Heat-induced hypo-hydration (hyperosmotic hypovolemia) can reduce prolonged skeletal muscle performance; however, the mechanisms are less well understood and the reported effects on all aspects of neuromuscular function and brief maximal contractions are inconsistent. Historically, a 4-6% reduction of body mass has not been considered to impair muscle function in humans, as determined by muscle torque, membrane excitability and peak power production. With the development of magnetic resonance imaging and neurophysiological techniques, such as electromyography, peripheral nerve, and transcranial magnetic stimulation (TMS), the integrity of the brain-to-muscle pathway can be further investigated.
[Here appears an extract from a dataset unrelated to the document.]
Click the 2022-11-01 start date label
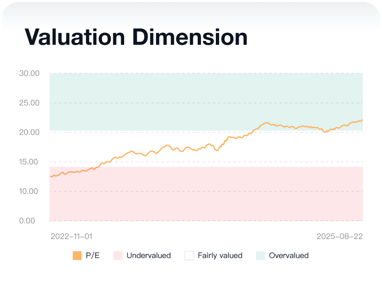The image size is (382, 286). click(72, 236)
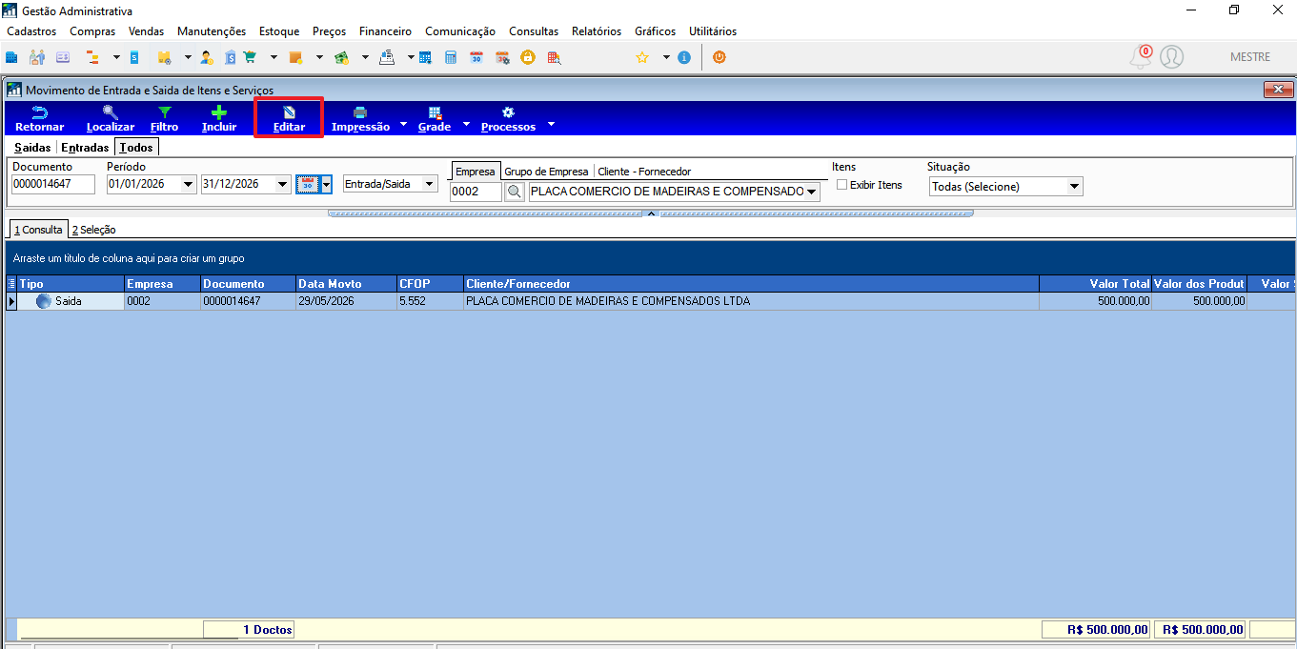Image resolution: width=1297 pixels, height=649 pixels.
Task: Open the notification bell icon
Action: [1140, 57]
The findings of this review demonstrate that heat-induced hypo-hydration impairs neuromuscular function, particularly during repeated and sustained contractions. Additionally, the mechanisms are separate to those of hyperthermia-induced fatigue and are likely a result of modulations to corticospinal inhibition, increased fibre conduction velocity, pain perception and impaired contractile function. This review also sheds light on the view that hypo-hydration has 'no effect' on neuromuscular function during brief maximal voluntary contractions. It is hypothesised that irrespective of unchanged force, compensatory reductions in cortical inhibition are likely to occur, in the attempt of achieving adequate force production. Studies using single-pulse TMS have shown that hypo-hydration can reduce maximal isometric and eccentric force, despite a reduction in cortical inhibition, but the cause of this is currently unclear. Future work should investigate the intracortical inhibitory and excitatory pathways within the brain, to elucidate the role of the central nervous system in force output, following heat-induced hypo-hydration.